The U.S. Department of Justice has launched a criminal investigation of JPMorgan Chase’s foreign exchange trading business, the bank disclosed Monday in a securities filing.
JPMorgan said it is cooperating with the DOJ probe and with other US and foreign investigations related to manipulation in the forex trade, as it raised its estimate of related legal costs by $1.3 billion to $5.9 billion.
The foreign exchange probes focus on the bank’s “spot FX trading activities as well as controls applicable to those activities,” the filing said.
The bank is in talks with regulators to settle the cases, but “there is no assurance that such discussions will result in settlements,” it added.
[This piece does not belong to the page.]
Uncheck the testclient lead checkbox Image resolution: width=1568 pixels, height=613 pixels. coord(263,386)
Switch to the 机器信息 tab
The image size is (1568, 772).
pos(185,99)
Previous disclosures by JPMorgan and other large banks of regulatory probes into foreign exchange trades have described civil investigations.
The investigation has focused on whether traders from large banks colluded via online chat rooms to set rates in the massive foreign exchange market. Several leading banks have suspended or fired traders amid the investigations.
Britain’s Financial Conduct Authority is holding talks with JPMorgan and five other large banks to settle allegations the banks conspired to manipulate currency trades, people familiar with the matter have told AFP.
JPMorgan’s disclosure came the same day that British giant HSBC said it was setting aside $378 million for a potential fine in Britain to settle allegations of foreign exchange market rigging.
British giants Barclays and Royal Bank of Scotland last week made huge provisions for possible costs and penalties arising from the forex probes. Barclays set aside £500 million ($800 million), while RBS reserved £400 million.
Citigroup, another large bank immersed in the foreign exchange probes, last week cut $600 million from its third-quarter earnings due to higher legal costs, citing “rapidly evolving” regulatory investigations expected to result in more large settlements.
The foreign exchange probe follows a stream of regulatory fines and investigations on JPMorgan on mortgage-backed securities, its handling of the accounts of convicted fraudster Bernard Madoff and its hiring of relatives to powerful Chinese government officials, among other issues.
JPMorgan shares fell 0.5 percent to $60.60 in after-hours trade.